In chapter 6 of Lyddie, we learn that the Stevens family originally housed Ezekial Abernathy, a fleeing slave, at their own farm. However, when it became clear that the Quaker farm was being watched, Luke Stevens moved Ezekial to Lyddie's cabin. Basically, the Stevens family were conductors on the Underground Railroad. Their attitude toward slavery was indeed revolutionary for their time and definitely ran afoul of slavery laws; if caught, the Stevens family would have been imprisoned and/or fined.
Meanwhile, Lyddie is similar to a slave in the sense that she has little power over her own life. By working for the mill, she agrees to submit to all the rules and regulations imposed upon her. As a lowly mill worker, Lyddie has few rights.
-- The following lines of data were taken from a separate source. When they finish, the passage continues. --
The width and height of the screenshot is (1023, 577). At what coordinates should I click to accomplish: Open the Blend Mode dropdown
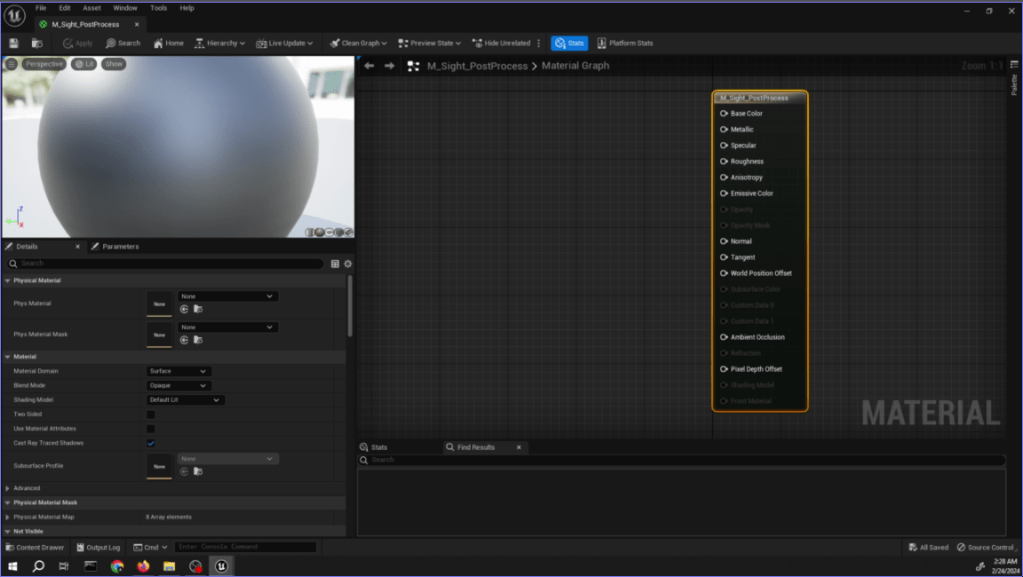(x=179, y=385)
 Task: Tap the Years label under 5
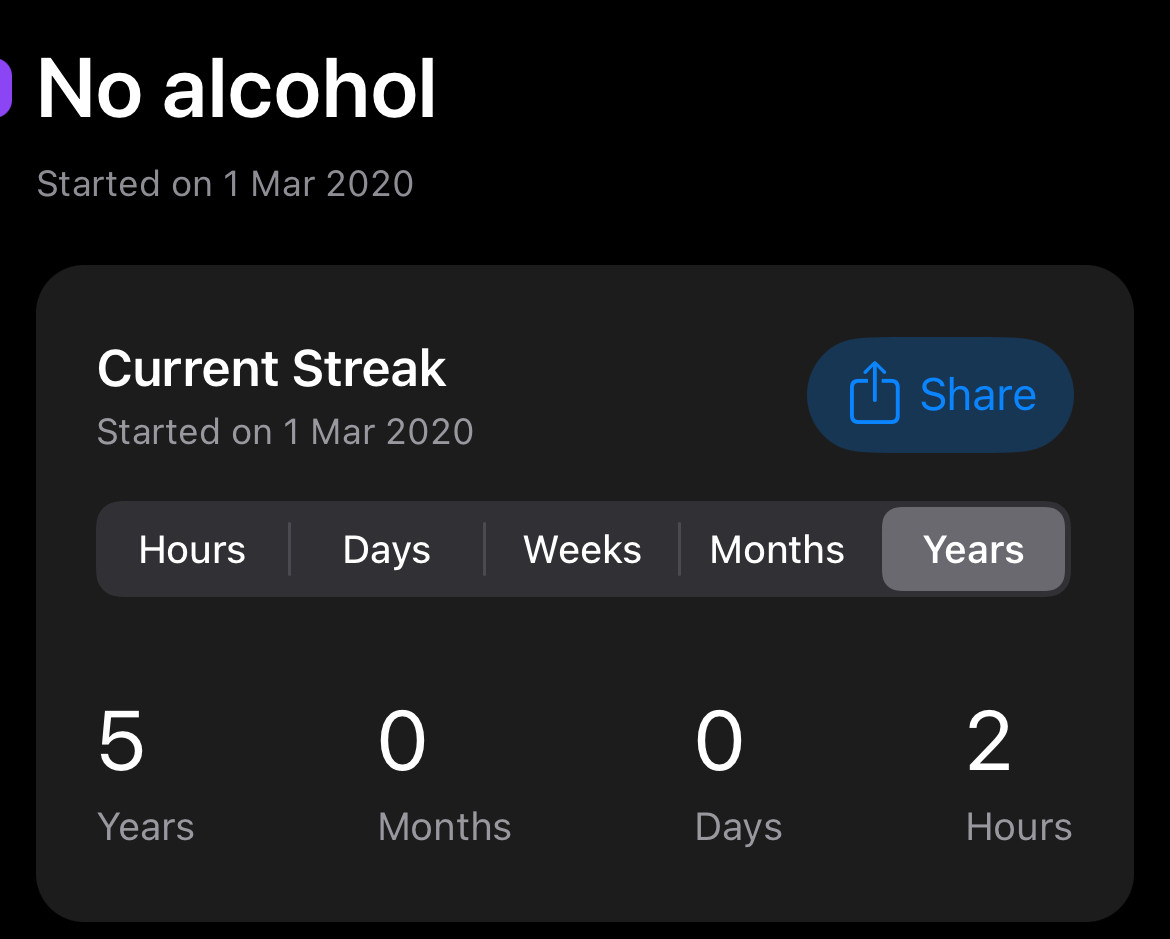click(146, 827)
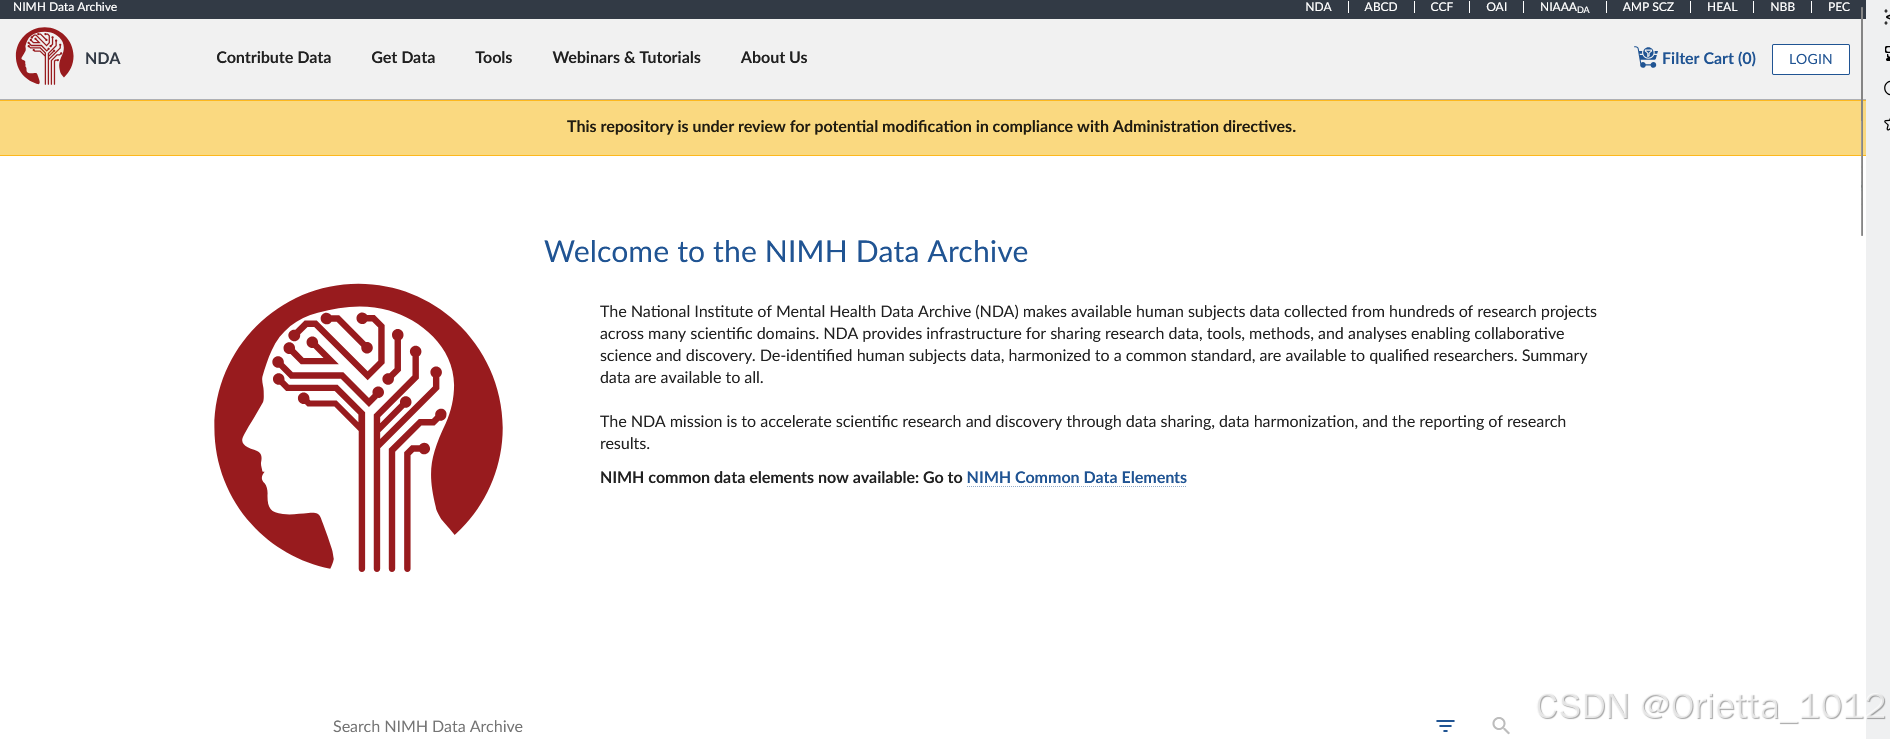
Task: Open the AMP SCZ link
Action: tap(1648, 7)
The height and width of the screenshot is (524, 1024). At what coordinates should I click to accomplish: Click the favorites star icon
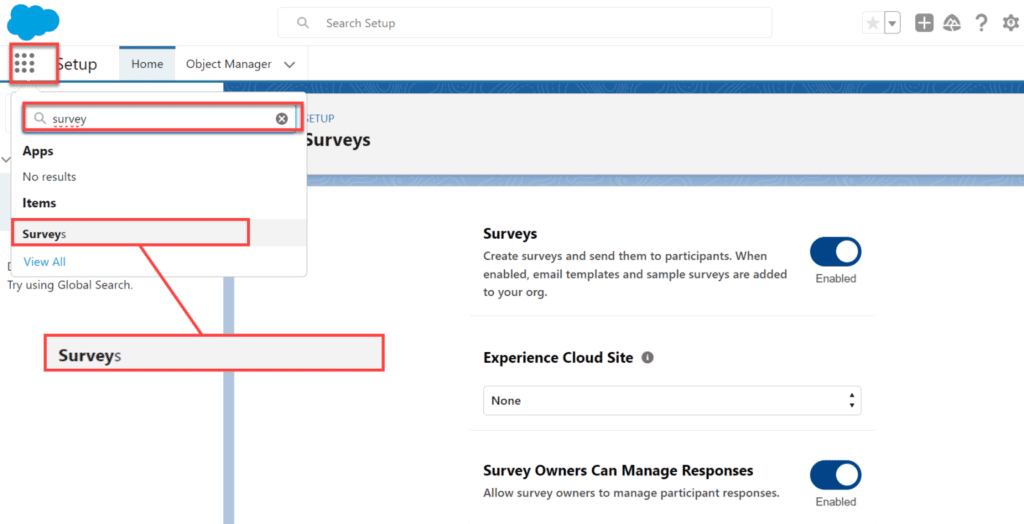(873, 23)
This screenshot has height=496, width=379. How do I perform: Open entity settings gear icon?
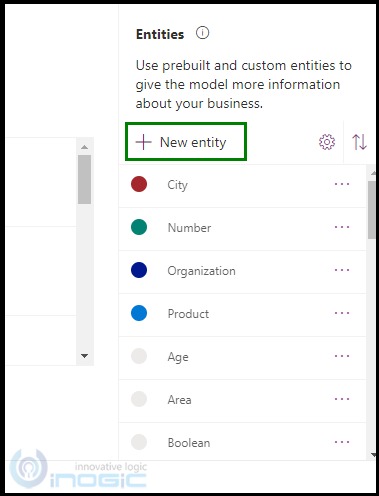click(327, 142)
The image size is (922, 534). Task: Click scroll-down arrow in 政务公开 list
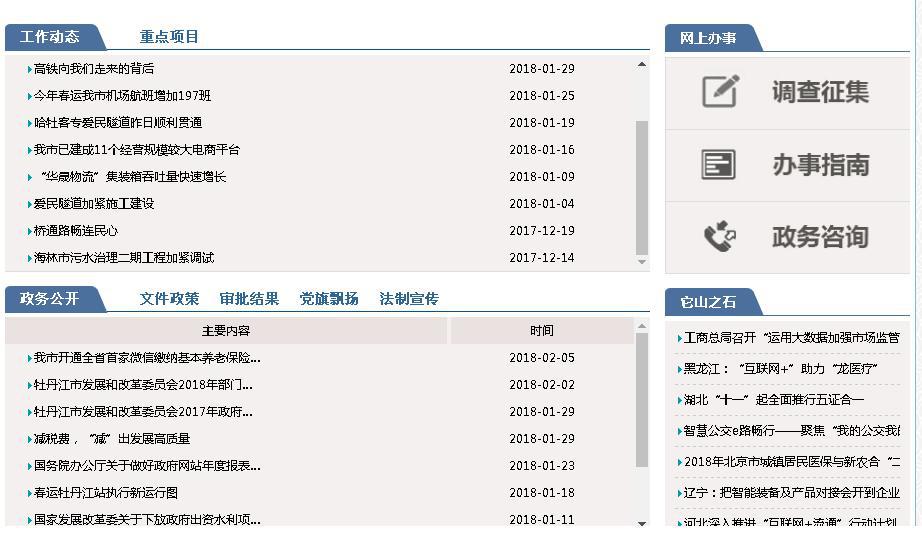tap(642, 522)
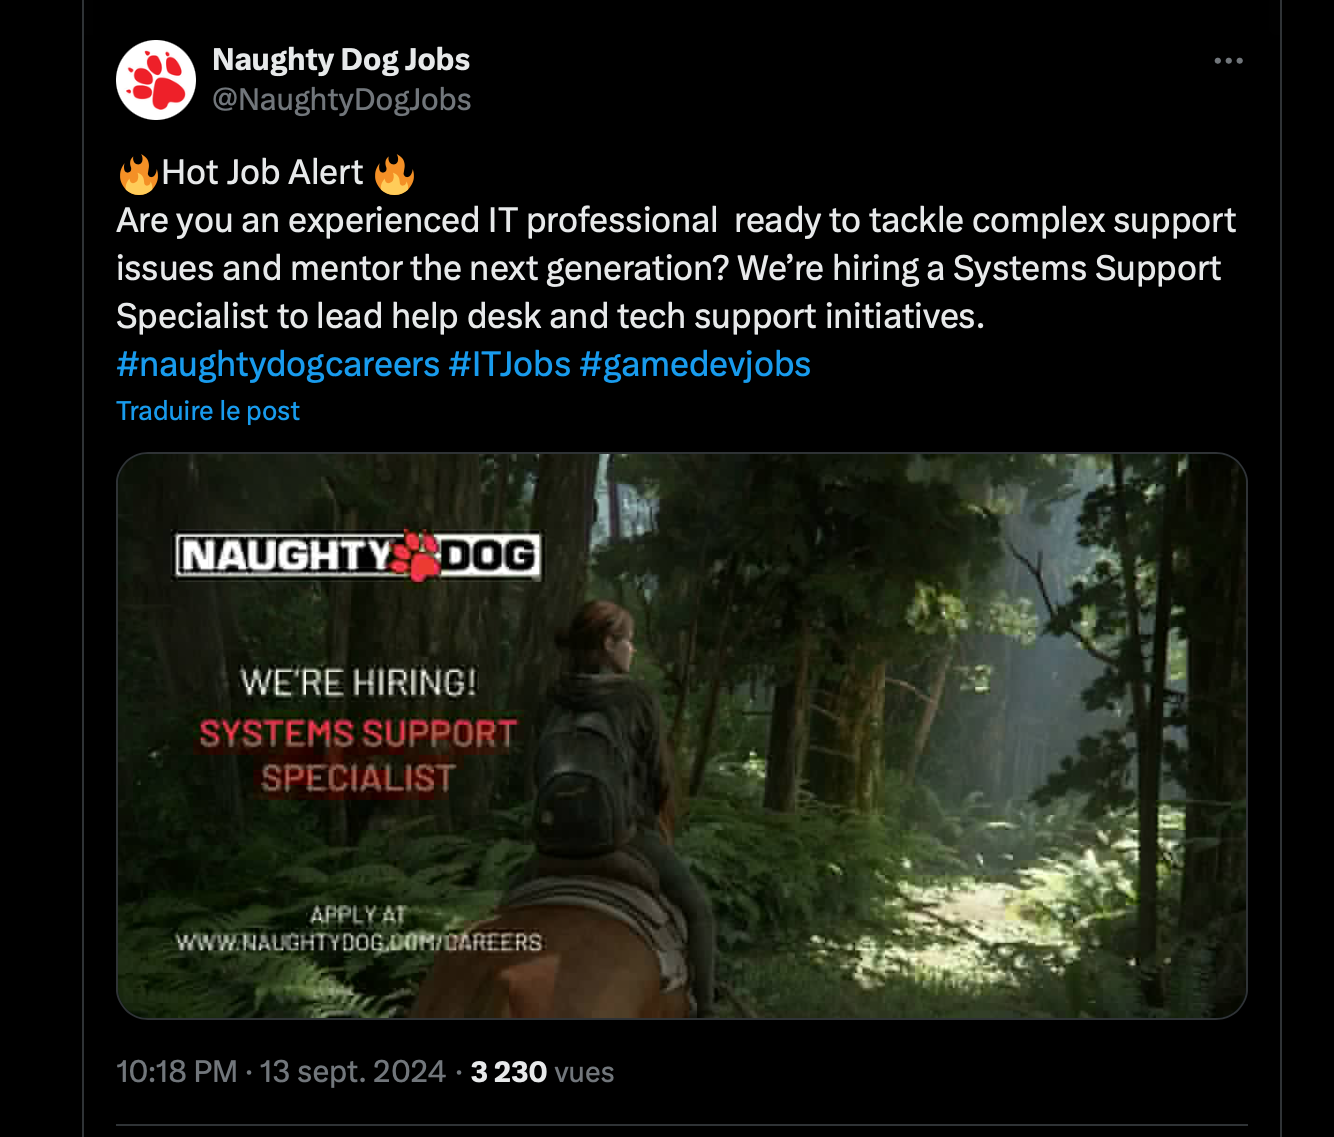Open the @NaughtyDogJobs handle link
The height and width of the screenshot is (1137, 1334).
[x=341, y=100]
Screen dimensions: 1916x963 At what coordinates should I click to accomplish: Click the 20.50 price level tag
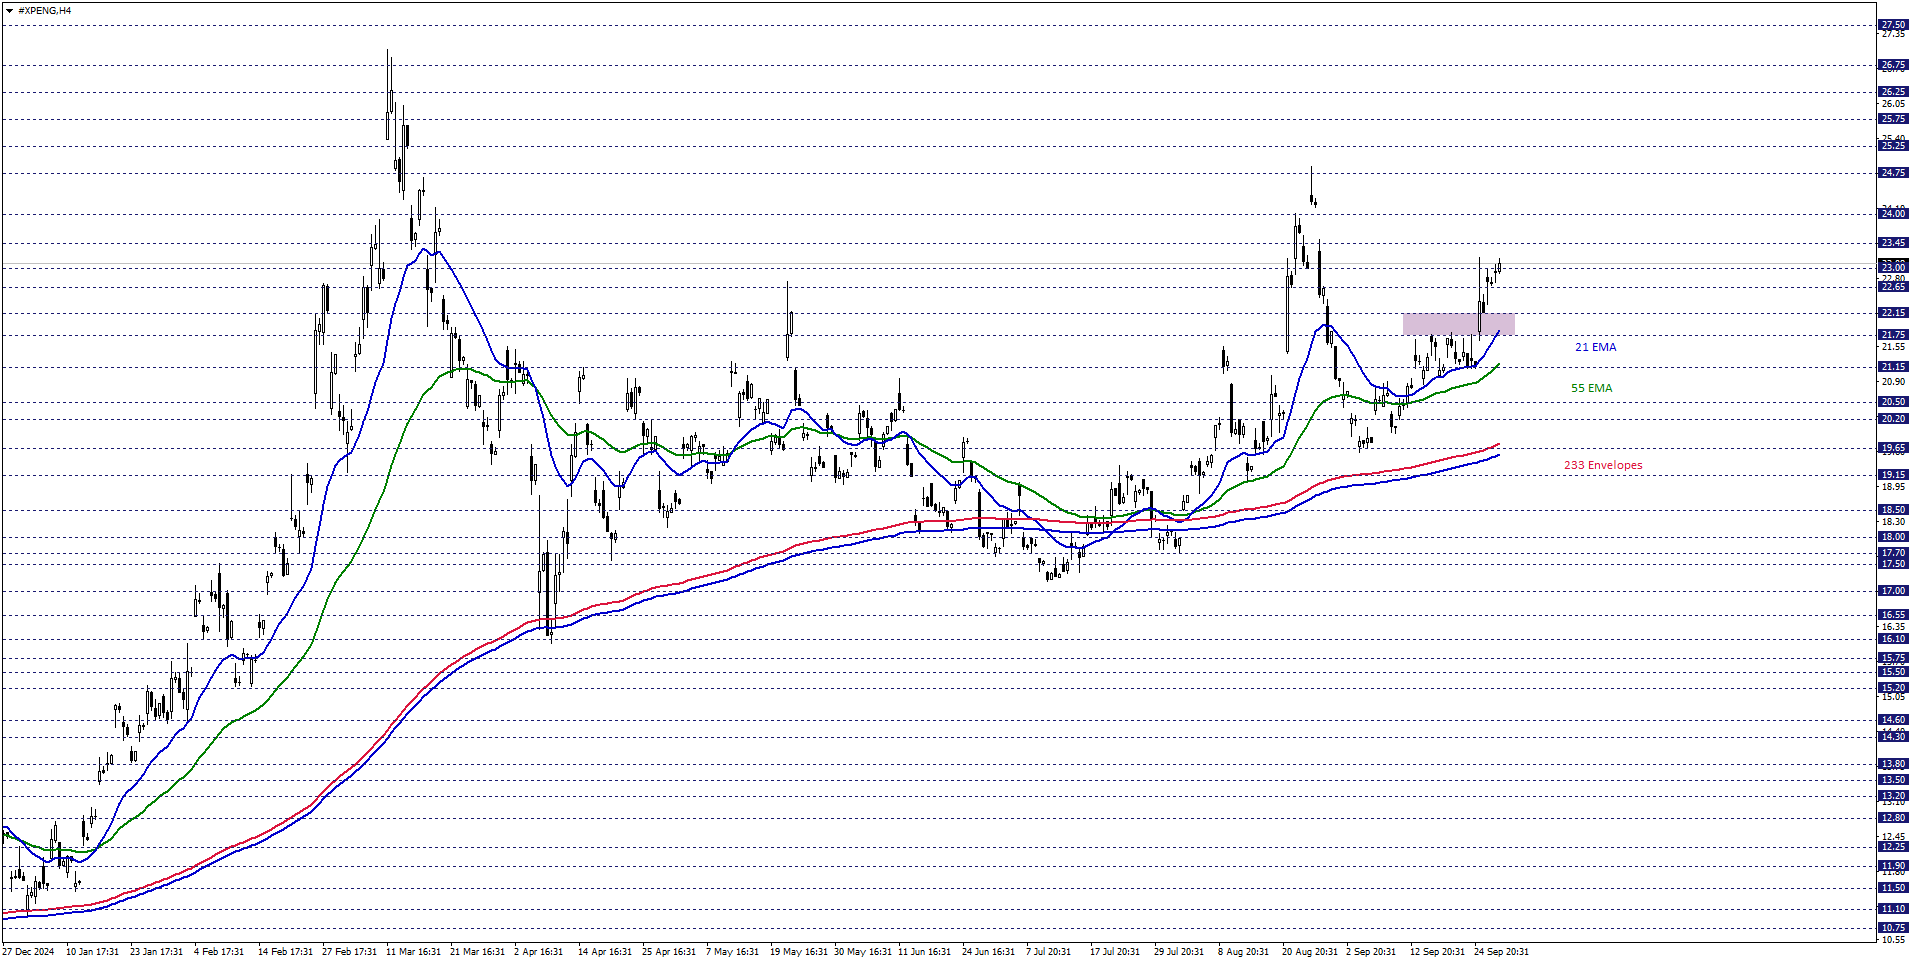tap(1893, 402)

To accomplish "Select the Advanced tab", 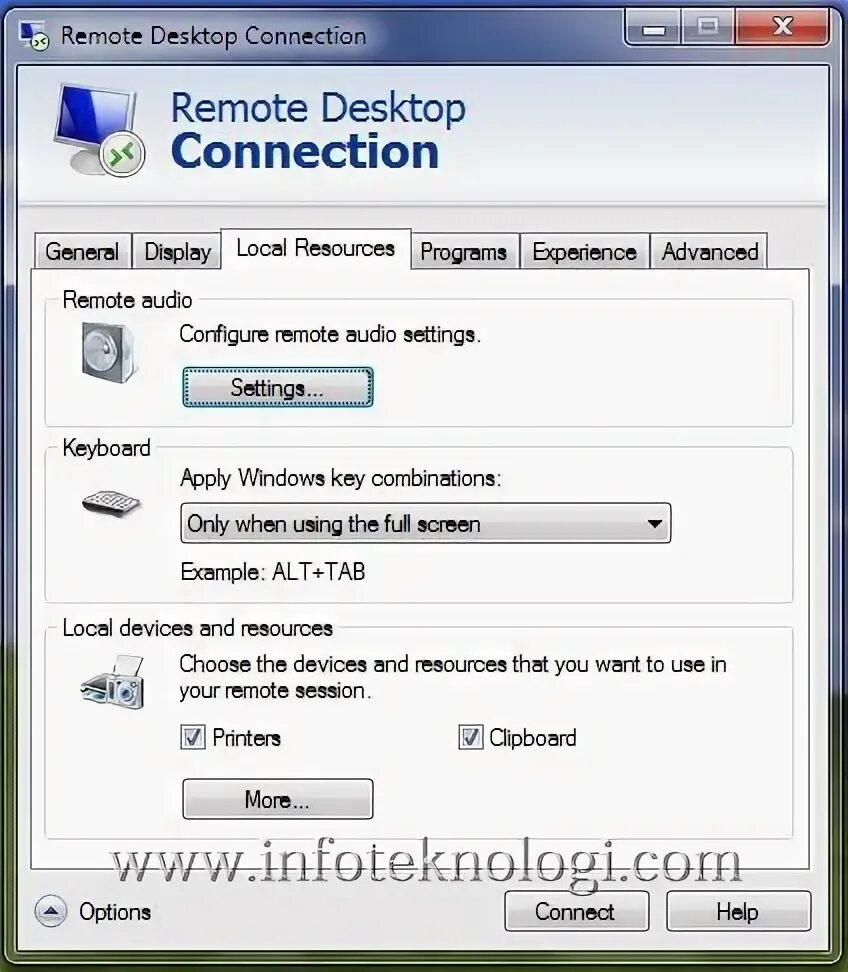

Powerful corporations decide how the mills are run. To increase profits, these companies can prolong working hours and lower base salaries with impunity. This is the main reason Lyddie's peers sign a petition that advocates for better working conditions for all mill workers. Lyddie is similar to a slave in that she has little personal autonomy and few options to better her life.
The Quaker question is a bit confusing. It's asking about an attitude being different than a law. I'm not sure I see the connection. The Quakers during Lyddie's time are not that much different than the Quakers in modern day times. The reason for that is "Lyddie" is taking place during the industrial revolution which marks a beginning of sorts to the modern age. New technology, business, and manufacturing techniques were being developed quite rapidly. Cities were becoming huge. The Quaker attitude was, and is, to stay apart from that. The tools that they had been using for generations still worked, so there is no need to change. They saw all of that new development as getting in the way of living in close harmony with nature, family, and faith.
Lyddie is similar to a slave because while working at the tavern, she has been forced into a job she does not want in order to pay off debts that are not hers. She longs for freedom like a slave. A slightly different freedom, but still freedom. In Lyddie's case she wants to be financially independent in order to make her own choices. She doesn't want to be beholden to anybody. Also similar to a slave is her high work ethic and desire to be something more. She loves learning and sees that she can gain further independence with more knowledge.